Ruler of Gwynedd 1170-1194
Born c1135 Died after 1203

The sons of Owain Gwynedd

In its entry for the year 1169 1, the Brut y Tywysogion lamented the death of Owain ruler of Gwynedd, recording that;

At the end of this year Owain ap Gruffudd ap Cynan, prince of Gwynedd, the man who was of great goodness and very great nobility and wisdom...died after taking penance and communion and confession and making a good end.

As befits a ruler who lived for many years and had many wives Owain Gwynedd had many sons, his first born son Rhun had predeceased him many years before and so the choice of succession fell upon the eldest remaining son Hywel. Hywel appeared to be a capable and worthy successor who had proved himself in battle during the later years of Owain's reign.

Hywel duly succeeded his father in 1170, however Owain's widow Cristin ferch Goronwy ab Owain favoured her own sons Dafydd and Rhodri. Cristin appears to have been the prime instigator of a revolt organised between a cabal of discontented relatives.

They duly made their move, and within a few months of his succession Hywel was overthrown and killed at the battle of Pentraeth.

The struggle for control of Gwynedd

Dafydd was the leading figure in this cabal, which naturally included his brother Rhodri as well as his half brother Maelgwn and the nephews of another half brother Cynan2, namely Gruffudd and Maredudd.

Althought the exact division of the spoils is unclear, Maelgwn appears to have gained Anglesey whilst the sons of Cynan held the cantrefs of Meirionydd, Eifionydd and Ardudwy between them. However Dafydd appears at to have been recognised as pre-eminent amongst them and was regarded in some eay as the overall leader.

Naturally, once he'd enjoyed some of the benefits of power, Dafydd felt disinclined to share, as well as no doubt nervous that he might also soon share the fate of his predecessor Hywel; in 1173 he acted against his brother Maelgwn and drove him into exile in Ireland thereby gaining possession of all Anglesey for himself.

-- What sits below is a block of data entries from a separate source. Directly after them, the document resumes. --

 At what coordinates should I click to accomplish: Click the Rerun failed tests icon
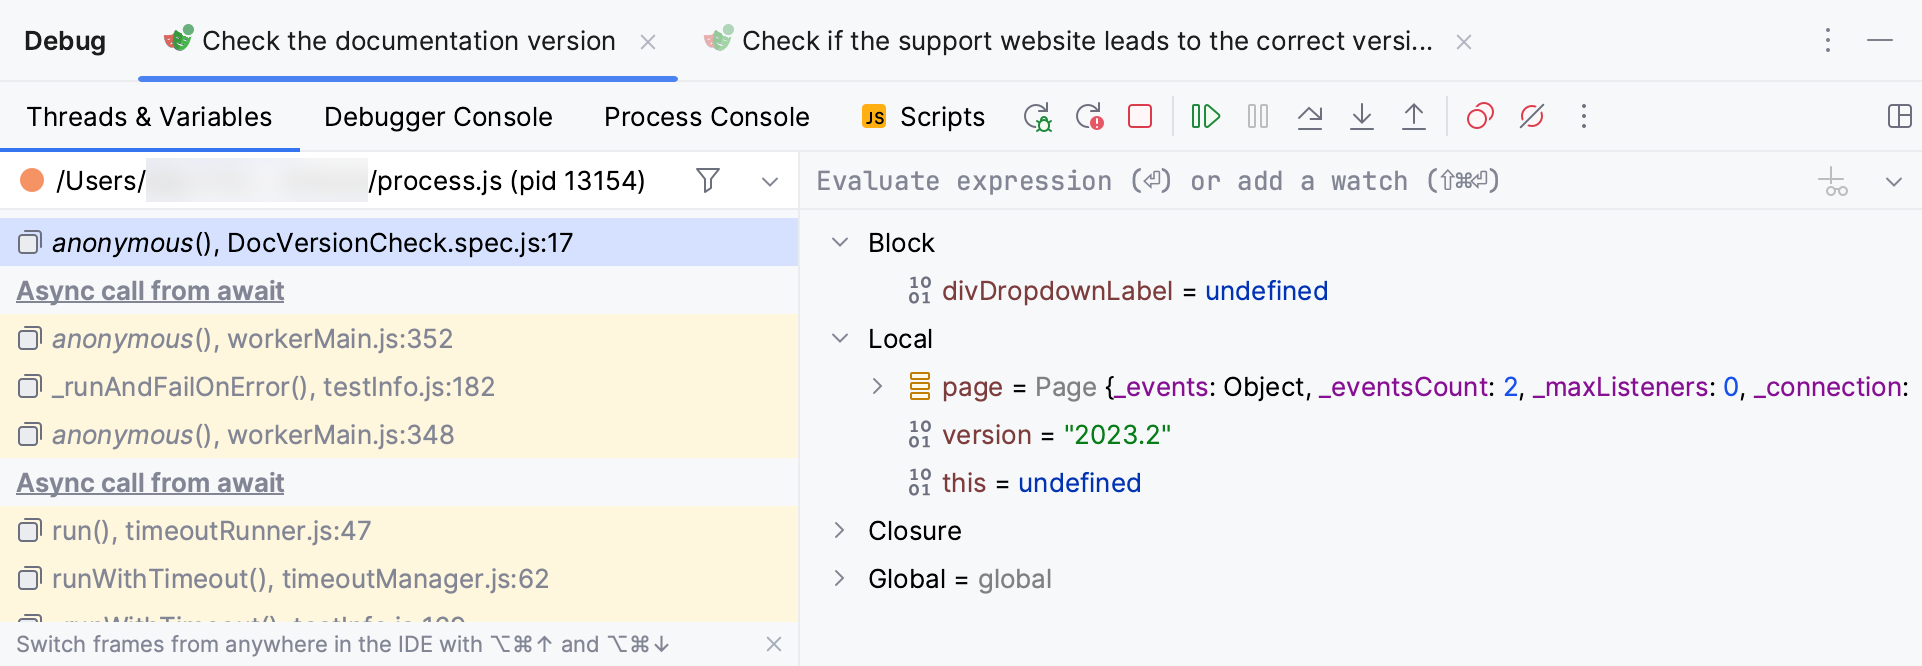[1089, 117]
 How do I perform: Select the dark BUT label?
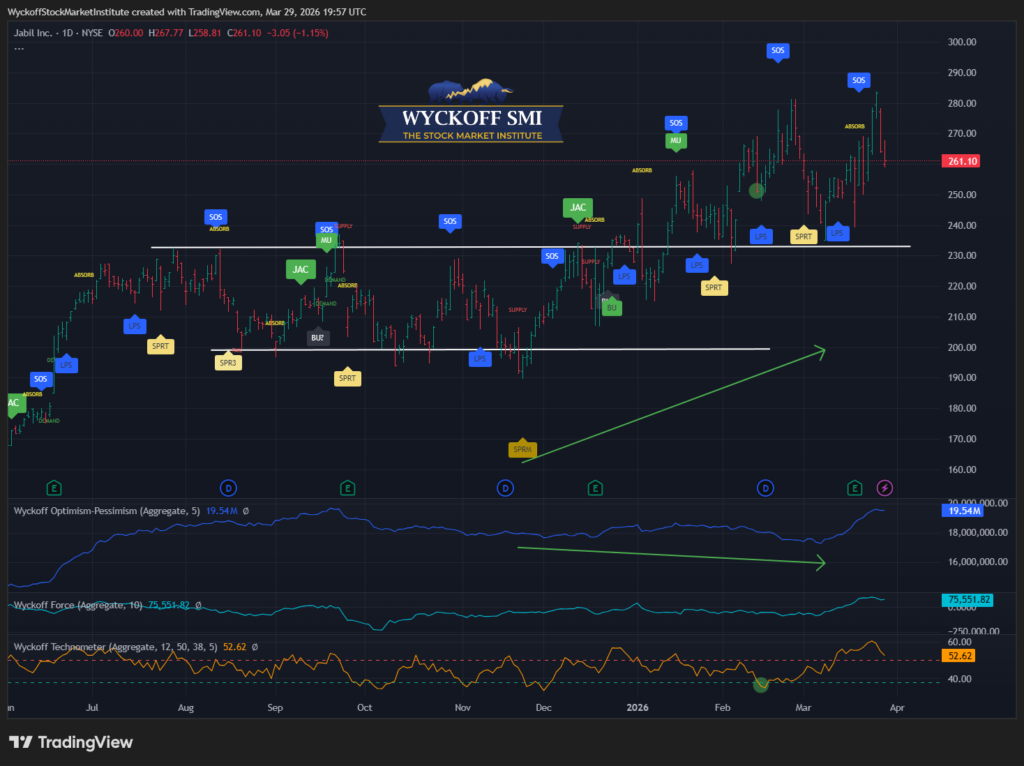point(318,338)
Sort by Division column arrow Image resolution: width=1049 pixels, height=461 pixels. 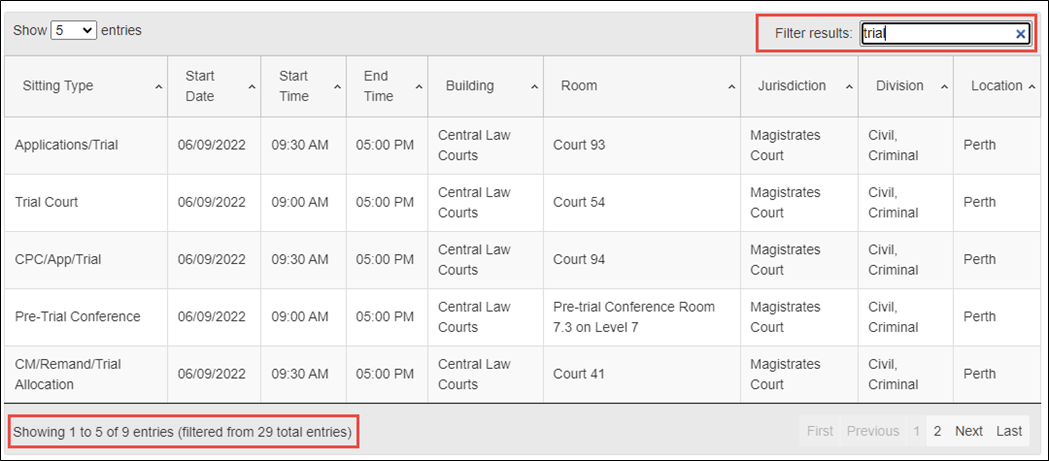click(x=944, y=87)
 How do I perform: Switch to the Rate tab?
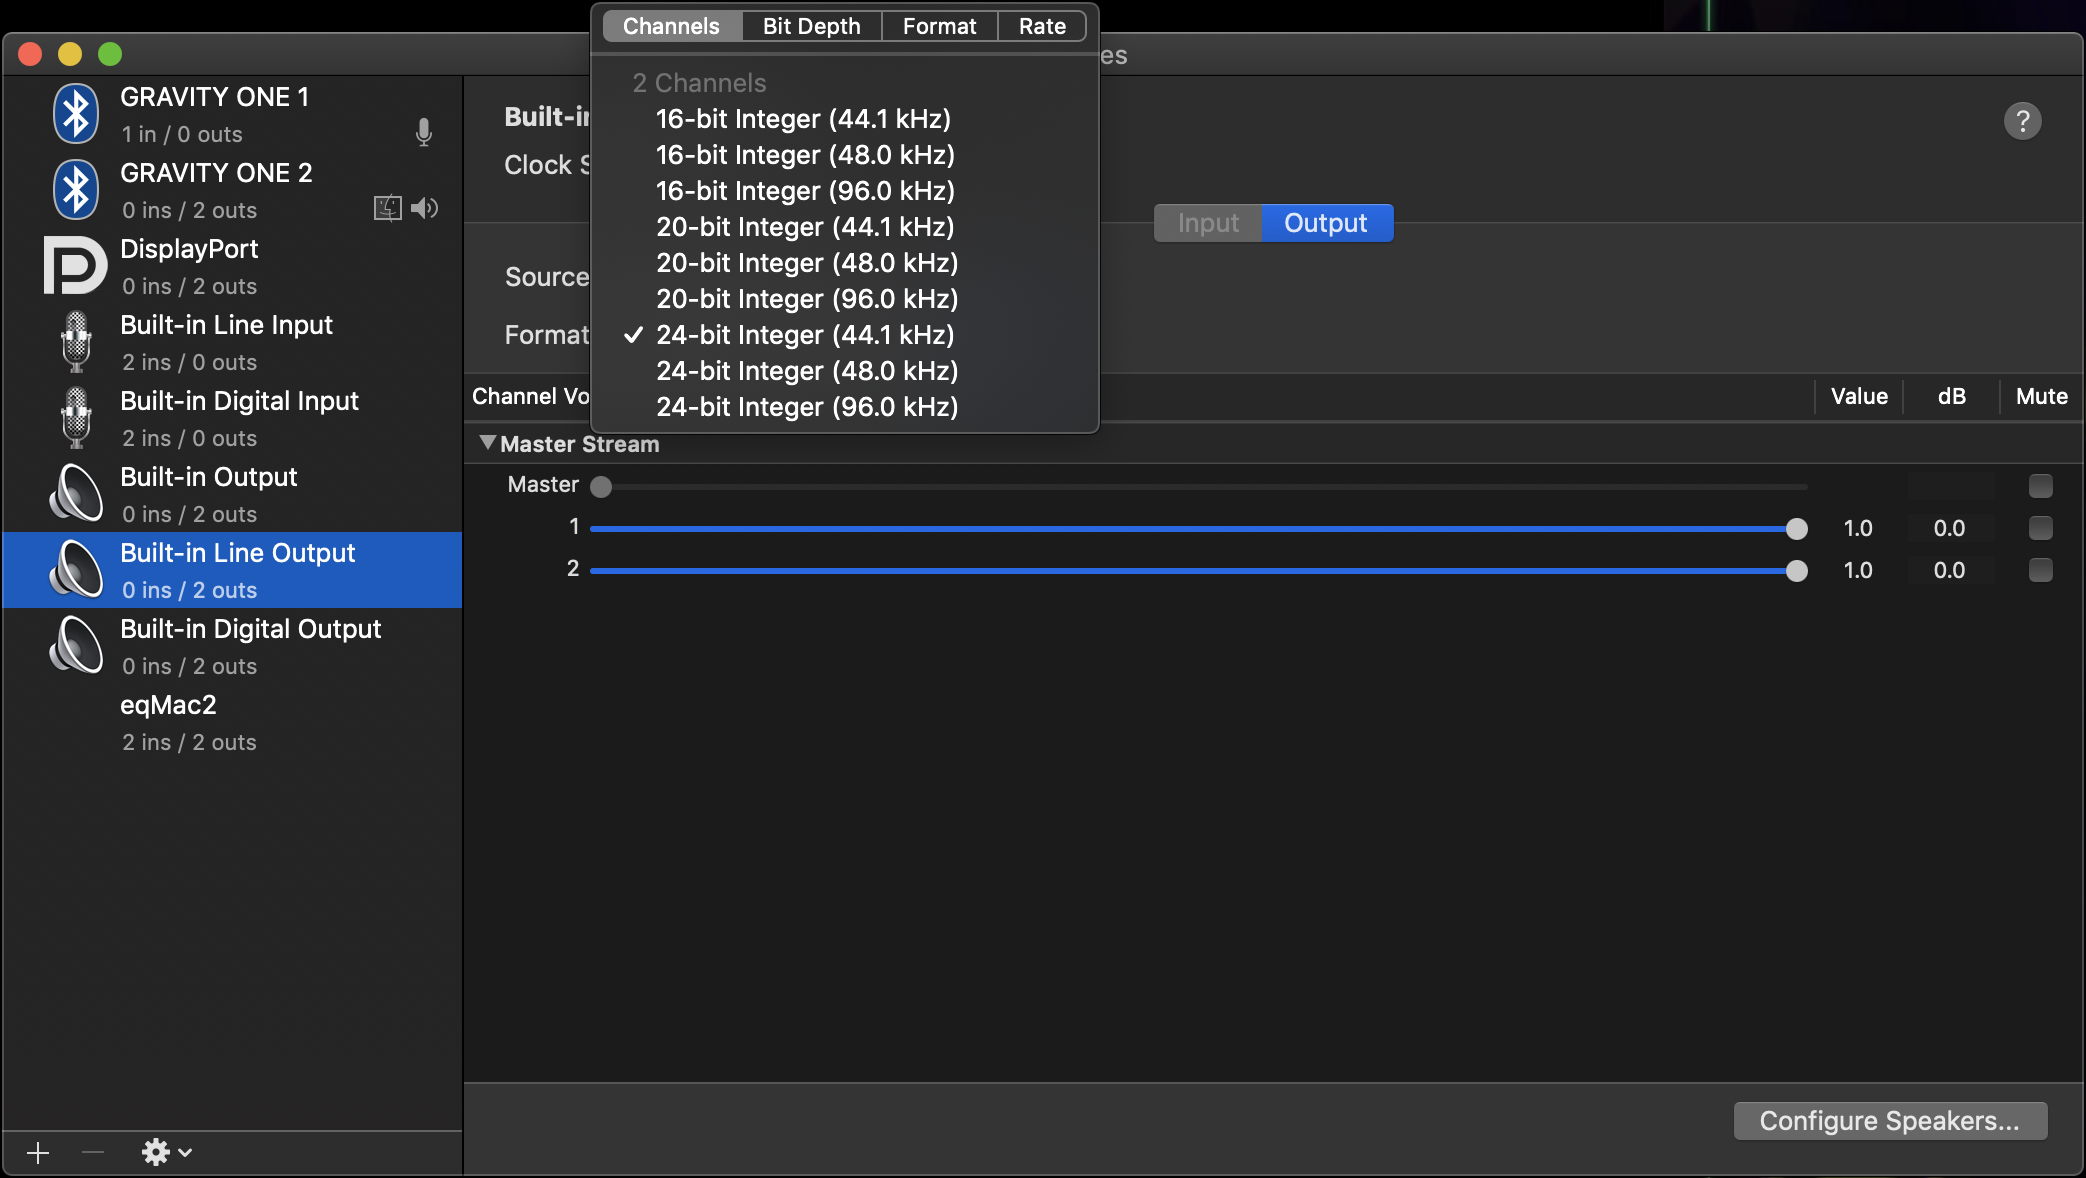1042,26
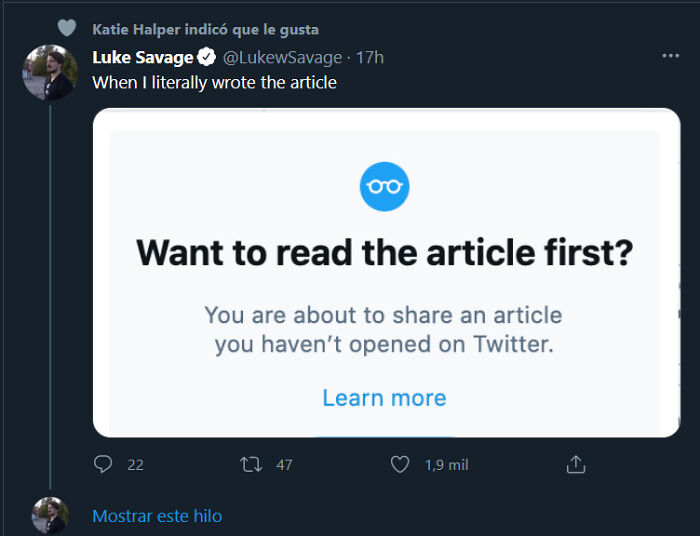
Task: Click the 47 retweets count
Action: 284,464
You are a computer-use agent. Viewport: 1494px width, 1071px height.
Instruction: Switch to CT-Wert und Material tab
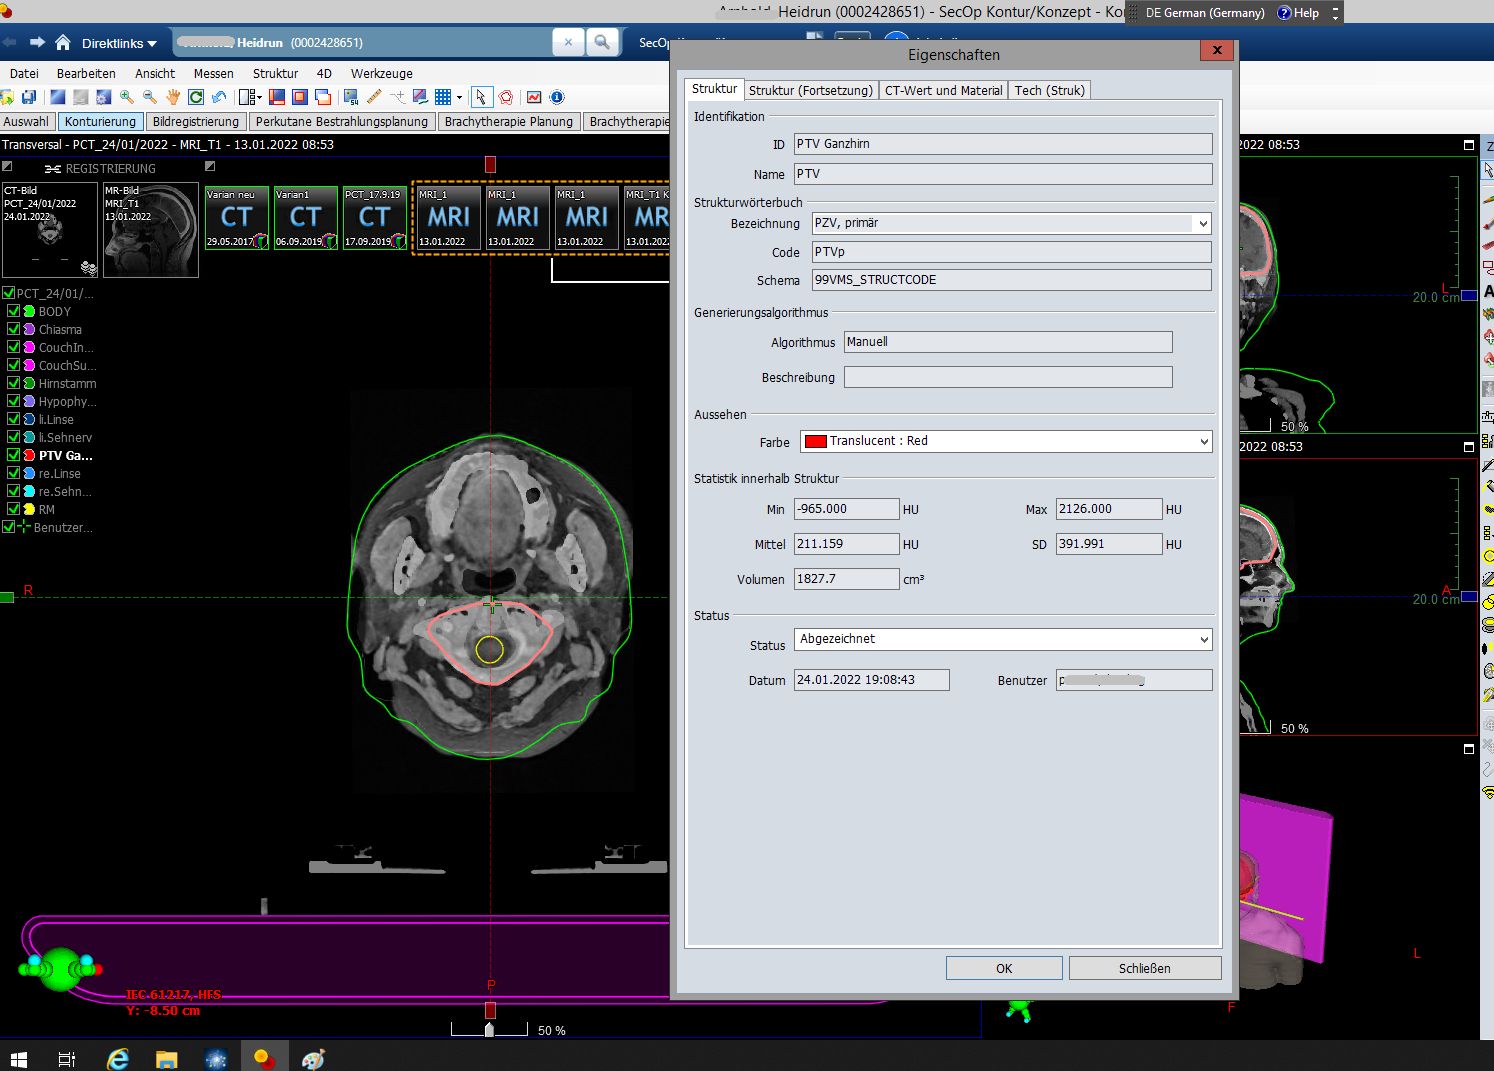943,90
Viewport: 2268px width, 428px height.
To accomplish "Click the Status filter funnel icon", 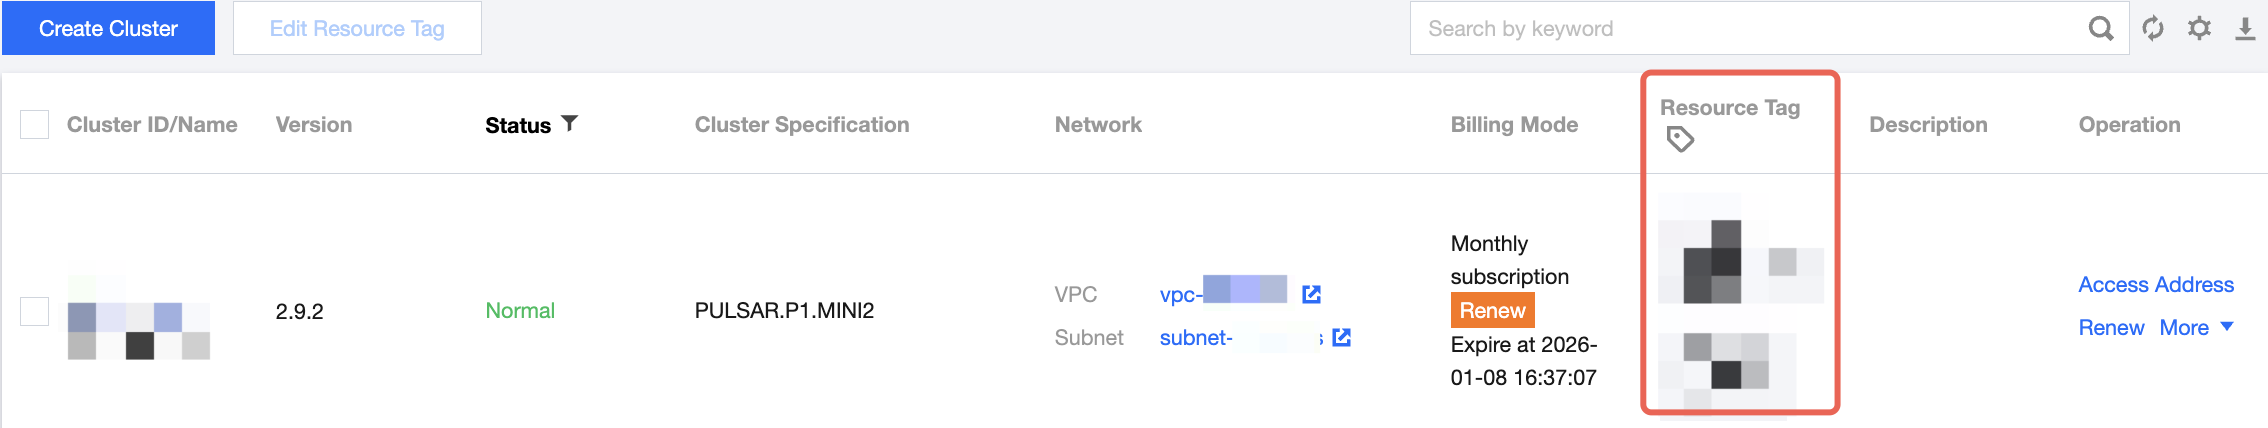I will click(x=569, y=123).
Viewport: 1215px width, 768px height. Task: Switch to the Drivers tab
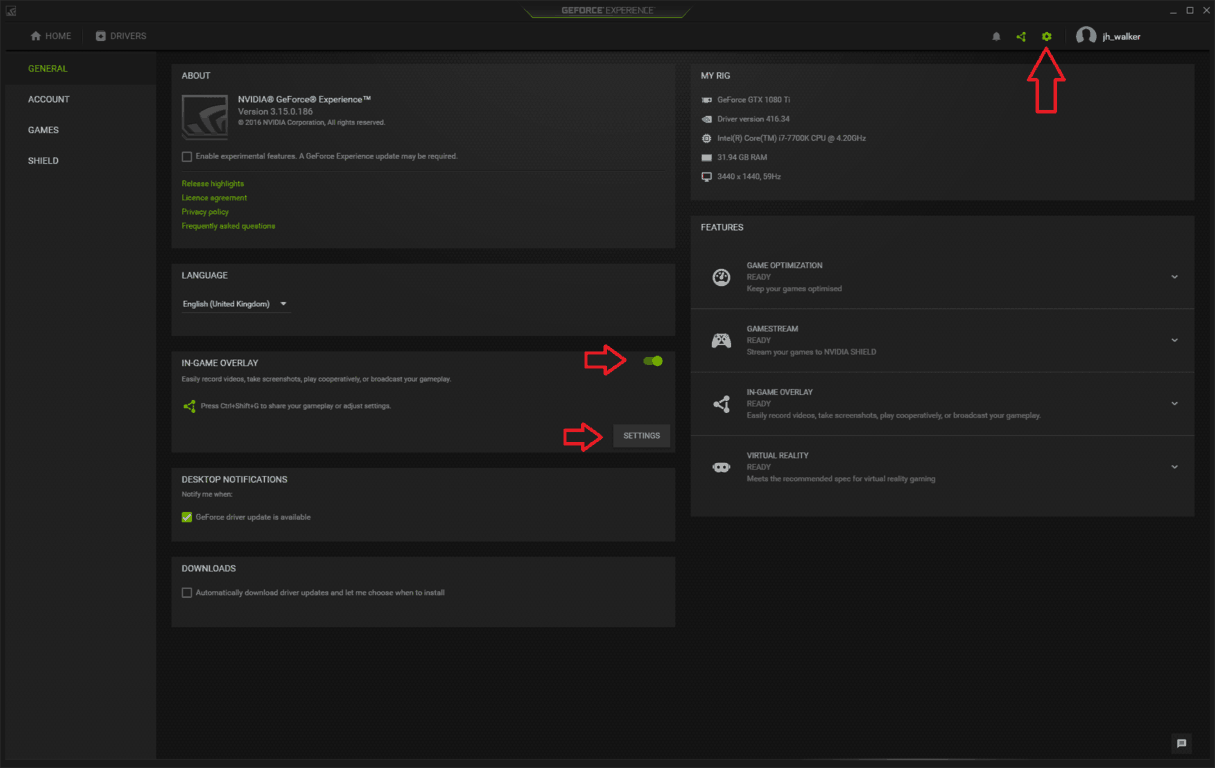coord(121,36)

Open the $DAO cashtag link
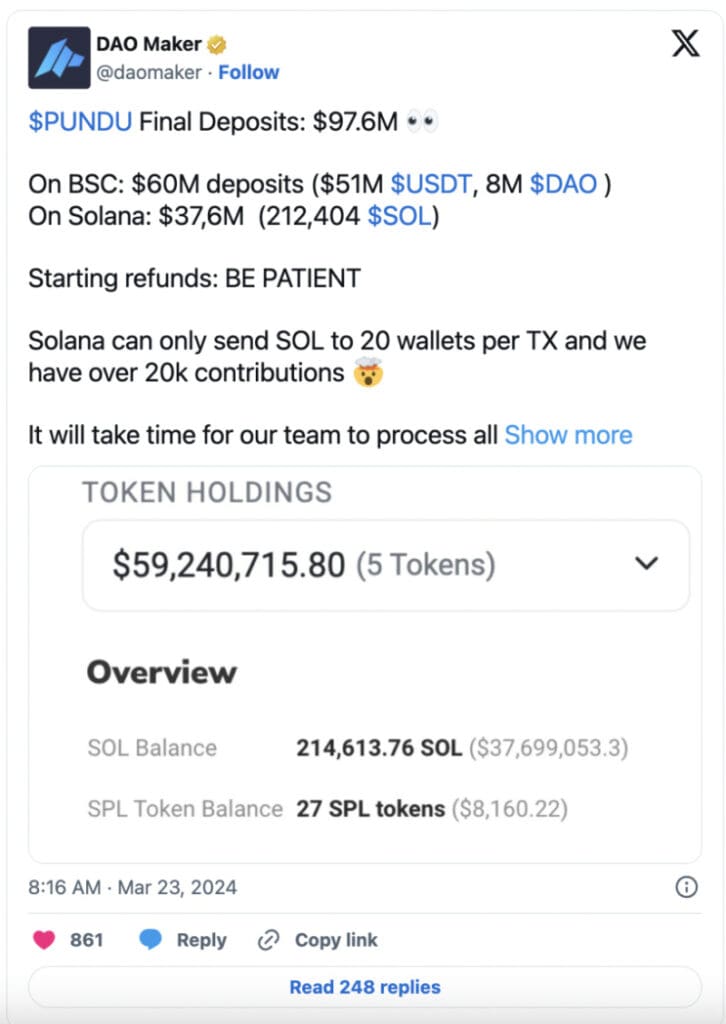pos(563,184)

The following year he expelled all his remaining family rivals and made himself master of all Gwynedd and in 1175 "seized through treachery" his brother Rhodri and imprisoned him for good measure.

Master of all Gwynedd (for a while)

Thus Dafydd re-united all Gwynedd under his one rule and in order to strengthen his position he sought an agreement with Henry I. Due to his problems with the Church and Normandy Henry was not in a belligerent mood at the time and anxious to secure peace and order in Wales. It was agreed that Dafydd would marry Emma of Anjou, who was Henry's illegitimate half sister and receive the manor of Ellesmere3 as dowry, but unlike his southern counterpart Rhys ap Gruffudd, he received no 'official' recognition of his position in the north.

All this was done, as the Brut y Tywysogion explained regarding Dafydd "because he thought he could hold his territory in peace thereby", but it proved insufficient. Before the end of 1175 Rhodri had escaped from captivity and gathered sufficient support to be able to drive Dafydd from Anglesey and across the river Conwy.

Faced with this turn of events, Dafydd and Rhodri agreed to divide Gwynedd between each other. Thereafter Dafydd's realm was restricted to Gwynedd Is-Conwy, that is the Perfeddwlad, the land between the rivers Conwy and the Dee, whilst Rhodri retained Anglesey and Gwynedd Uwch Conwy.

The enjoyment of a peaceful life

Secure in his now truncated realm, Dafydd now appears to have pushed ambition to one side and resolved to enjoy the quiet life. There is no record of him engaging in any further strife for the twenty years or so after the settlement of 1175. Dafydd may not have inherited the leadership abilities of his father but he had sufficient qualities of diplomacy and tact remaining to ensure he could live at peace with his neighbours.

This appears to be the one quality recognised by his contemporaries as he was described by Giraldus Cambrensis as a man who showed "good faith and credit by observing a strict neutrality between the Welsh and English"

His brother Rhodri had a more eventful time and fell out with the descendants of Cynan4. They acted against Rhodri in 1190 and drove him out of Gwynedd altogether. Rhodri fled to the safety of the Isle of Man,only to be briefly reinstated in 1193 with the assistance of the king of Man, and then driven out once more at the beginning of 1194.

The end of Dafydd

His nemesis proved to be his nephew Llywelyn ap Iorwerth, born most likely in the year 1173 and therefore only a child when all these events were played out. Llywelyn's father Iorwerth ab Owain Gwynedd took no part in the dynastic struggles and most likely died sometime in the mid 1170s.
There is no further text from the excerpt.